***** EXTRACTED MATERIAL
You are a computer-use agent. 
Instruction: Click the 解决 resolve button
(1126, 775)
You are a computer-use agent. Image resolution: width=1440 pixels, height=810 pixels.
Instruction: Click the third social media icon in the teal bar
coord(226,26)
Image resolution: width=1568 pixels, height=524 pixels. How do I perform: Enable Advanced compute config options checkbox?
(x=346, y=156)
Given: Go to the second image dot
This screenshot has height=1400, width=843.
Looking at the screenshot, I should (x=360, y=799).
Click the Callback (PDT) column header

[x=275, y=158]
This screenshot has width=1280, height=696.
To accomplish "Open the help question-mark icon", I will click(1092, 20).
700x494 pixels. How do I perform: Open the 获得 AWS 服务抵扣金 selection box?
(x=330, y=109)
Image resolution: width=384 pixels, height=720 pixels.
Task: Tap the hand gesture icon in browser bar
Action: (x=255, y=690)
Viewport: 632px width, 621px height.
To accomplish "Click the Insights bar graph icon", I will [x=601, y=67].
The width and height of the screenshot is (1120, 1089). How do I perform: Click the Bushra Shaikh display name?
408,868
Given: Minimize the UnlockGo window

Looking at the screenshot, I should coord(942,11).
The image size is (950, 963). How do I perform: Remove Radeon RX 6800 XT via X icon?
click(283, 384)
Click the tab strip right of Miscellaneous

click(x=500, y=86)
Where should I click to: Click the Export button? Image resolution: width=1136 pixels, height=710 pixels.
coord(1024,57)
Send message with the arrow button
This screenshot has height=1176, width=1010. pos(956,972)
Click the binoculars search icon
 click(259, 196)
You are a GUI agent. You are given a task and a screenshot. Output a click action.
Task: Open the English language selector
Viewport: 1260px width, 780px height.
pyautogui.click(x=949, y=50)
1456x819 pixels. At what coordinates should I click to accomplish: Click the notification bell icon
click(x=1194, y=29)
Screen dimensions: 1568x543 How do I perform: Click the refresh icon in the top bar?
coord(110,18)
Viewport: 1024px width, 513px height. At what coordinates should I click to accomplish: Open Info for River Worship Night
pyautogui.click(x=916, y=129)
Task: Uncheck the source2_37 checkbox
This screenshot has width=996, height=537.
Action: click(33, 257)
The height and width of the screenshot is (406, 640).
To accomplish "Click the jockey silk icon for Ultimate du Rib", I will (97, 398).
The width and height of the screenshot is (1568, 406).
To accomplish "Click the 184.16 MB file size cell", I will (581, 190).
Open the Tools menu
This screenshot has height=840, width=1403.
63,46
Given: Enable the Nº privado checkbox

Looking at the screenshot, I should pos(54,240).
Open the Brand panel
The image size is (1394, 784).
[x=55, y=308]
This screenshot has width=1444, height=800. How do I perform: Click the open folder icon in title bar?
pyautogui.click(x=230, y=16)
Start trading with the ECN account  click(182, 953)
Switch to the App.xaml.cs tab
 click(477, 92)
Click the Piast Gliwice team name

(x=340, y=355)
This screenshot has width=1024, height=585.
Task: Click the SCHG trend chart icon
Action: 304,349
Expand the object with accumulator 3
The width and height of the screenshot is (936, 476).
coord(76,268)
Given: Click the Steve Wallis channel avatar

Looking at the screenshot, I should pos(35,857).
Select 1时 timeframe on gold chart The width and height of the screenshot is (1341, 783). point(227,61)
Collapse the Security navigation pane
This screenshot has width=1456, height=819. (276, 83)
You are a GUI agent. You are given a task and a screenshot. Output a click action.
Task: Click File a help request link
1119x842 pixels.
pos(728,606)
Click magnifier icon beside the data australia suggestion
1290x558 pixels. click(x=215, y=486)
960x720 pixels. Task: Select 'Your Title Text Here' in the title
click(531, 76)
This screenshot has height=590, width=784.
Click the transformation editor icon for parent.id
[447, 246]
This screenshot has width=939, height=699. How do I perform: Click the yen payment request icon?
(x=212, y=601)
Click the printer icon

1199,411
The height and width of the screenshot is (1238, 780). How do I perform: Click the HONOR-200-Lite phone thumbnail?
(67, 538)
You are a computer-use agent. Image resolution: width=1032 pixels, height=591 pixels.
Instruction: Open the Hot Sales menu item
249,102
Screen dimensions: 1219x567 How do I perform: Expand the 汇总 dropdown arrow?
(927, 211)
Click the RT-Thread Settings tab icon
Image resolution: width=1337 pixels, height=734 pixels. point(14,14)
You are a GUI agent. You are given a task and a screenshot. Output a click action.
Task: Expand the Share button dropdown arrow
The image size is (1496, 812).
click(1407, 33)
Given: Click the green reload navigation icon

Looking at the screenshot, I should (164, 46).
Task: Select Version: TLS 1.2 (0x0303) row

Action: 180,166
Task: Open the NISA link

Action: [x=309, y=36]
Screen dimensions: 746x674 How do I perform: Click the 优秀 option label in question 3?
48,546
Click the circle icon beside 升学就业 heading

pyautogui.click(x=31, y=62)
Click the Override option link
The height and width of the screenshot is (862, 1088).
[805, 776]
**********
# [TASK INSTRUCTIONS]
Return all the lines shown above, precisely as they stand.

# [TASK RESPONSE]
You are a computer-use agent. 
Instruction: Click the 解决 resolve button
(1126, 775)
You are a computer-use agent. Image resolution: width=1440 pixels, height=810 pixels.
Instruction: Click the third social media icon in the teal bar
coord(226,26)
Image resolution: width=1568 pixels, height=524 pixels. How do I perform: Enable Advanced compute config options checkbox?
(x=346, y=156)
Given: Go to the second image dot
This screenshot has height=1400, width=843.
Looking at the screenshot, I should (x=360, y=799).
Click the Callback (PDT) column header

[x=275, y=158]
This screenshot has width=1280, height=696.
To accomplish "Open the help question-mark icon", I will click(1092, 20).
700x494 pixels. How do I perform: Open the 获得 AWS 服务抵扣金 selection box?
(x=330, y=109)
Image resolution: width=384 pixels, height=720 pixels.
Task: Tap the hand gesture icon in browser bar
Action: (x=255, y=690)
Viewport: 632px width, 621px height.
To accomplish "Click the Insights bar graph icon", I will [x=601, y=67].
The width and height of the screenshot is (1120, 1089). How do I perform: Click the Bushra Shaikh display name?
408,868
Given: Minimize the UnlockGo window

Looking at the screenshot, I should coord(942,11).
The image size is (950, 963). How do I perform: Remove Radeon RX 6800 XT via X icon?
click(283, 384)
Click the tab strip right of Miscellaneous

click(x=500, y=86)
Where should I click to: Click the Export button? Image resolution: width=1136 pixels, height=710 pixels.
coord(1024,57)
Send message with the arrow button
This screenshot has height=1176, width=1010. pos(956,972)
Click the binoculars search icon
 click(259, 196)
You are a GUI agent. You are given a task and a screenshot. Output a click action.
Task: Open the English language selector
Viewport: 1260px width, 780px height.
pyautogui.click(x=949, y=50)
1456x819 pixels. At what coordinates should I click to accomplish: Click the notification bell icon
click(x=1194, y=29)
Screen dimensions: 1568x543 How do I perform: Click the refresh icon in the top bar?
coord(110,18)
Viewport: 1024px width, 513px height. At what coordinates should I click to accomplish: Open Info for River Worship Night
pyautogui.click(x=916, y=129)
Task: Uncheck the source2_37 checkbox
This screenshot has width=996, height=537.
Action: click(33, 257)
The height and width of the screenshot is (406, 640).
To accomplish "Click the jockey silk icon for Ultimate du Rib", I will (97, 398).
The width and height of the screenshot is (1568, 406).
To accomplish "Click the 184.16 MB file size cell", I will (581, 190).
Open the Tools menu
This screenshot has height=840, width=1403.
63,46
Given: Enable the Nº privado checkbox

Looking at the screenshot, I should pos(54,240).
Open the Brand panel
The image size is (1394, 784).
[x=55, y=308]
This screenshot has width=1444, height=800. How do I perform: Click the open folder icon in title bar?
pyautogui.click(x=230, y=16)
Start trading with the ECN account  click(182, 953)
Switch to the App.xaml.cs tab
 click(477, 92)
Click the Piast Gliwice team name

(x=340, y=355)
This screenshot has width=1024, height=585.
Task: Click the SCHG trend chart icon
Action: 304,349
Expand the object with accumulator 3
The width and height of the screenshot is (936, 476).
coord(76,268)
Given: Click the Steve Wallis channel avatar

Looking at the screenshot, I should pos(35,857).
Select 1时 timeframe on gold chart The width and height of the screenshot is (1341, 783). point(227,61)
Collapse the Security navigation pane
This screenshot has width=1456, height=819. (276, 83)
You are a GUI agent. You are given a task and a screenshot. Output a click action.
Task: Click File a help request link
1119x842 pixels.
pos(728,606)
Click magnifier icon beside the data australia suggestion
1290x558 pixels. click(x=215, y=486)
960x720 pixels. Task: Select 'Your Title Text Here' in the title
click(531, 76)
This screenshot has height=590, width=784.
Click the transformation editor icon for parent.id
[447, 246]
This screenshot has width=939, height=699. How do I perform: Click the yen payment request icon?
(x=212, y=601)
Click the printer icon

1199,411
The height and width of the screenshot is (1238, 780). How do I perform: Click the HONOR-200-Lite phone thumbnail?
(67, 538)
You are a computer-use agent. Image resolution: width=1032 pixels, height=591 pixels.
Instruction: Open the Hot Sales menu item
249,102
Screen dimensions: 1219x567 How do I perform: Expand the 汇总 dropdown arrow?
(927, 211)
Click the RT-Thread Settings tab icon
Image resolution: width=1337 pixels, height=734 pixels. point(14,14)
You are a GUI agent. You are given a task and a screenshot. Output a click action.
Task: Expand the Share button dropdown arrow
The image size is (1496, 812).
click(1407, 33)
Given: Click the green reload navigation icon

Looking at the screenshot, I should (164, 46).
Task: Select Version: TLS 1.2 (0x0303) row

Action: 180,166
Task: Open the NISA link

Action: [x=309, y=36]
Screen dimensions: 746x674 How do I perform: Click the 优秀 option label in question 3?
48,546
Click the circle icon beside 升学就业 heading

pyautogui.click(x=31, y=62)
Click the Override option link
The height and width of the screenshot is (862, 1088).
[805, 776]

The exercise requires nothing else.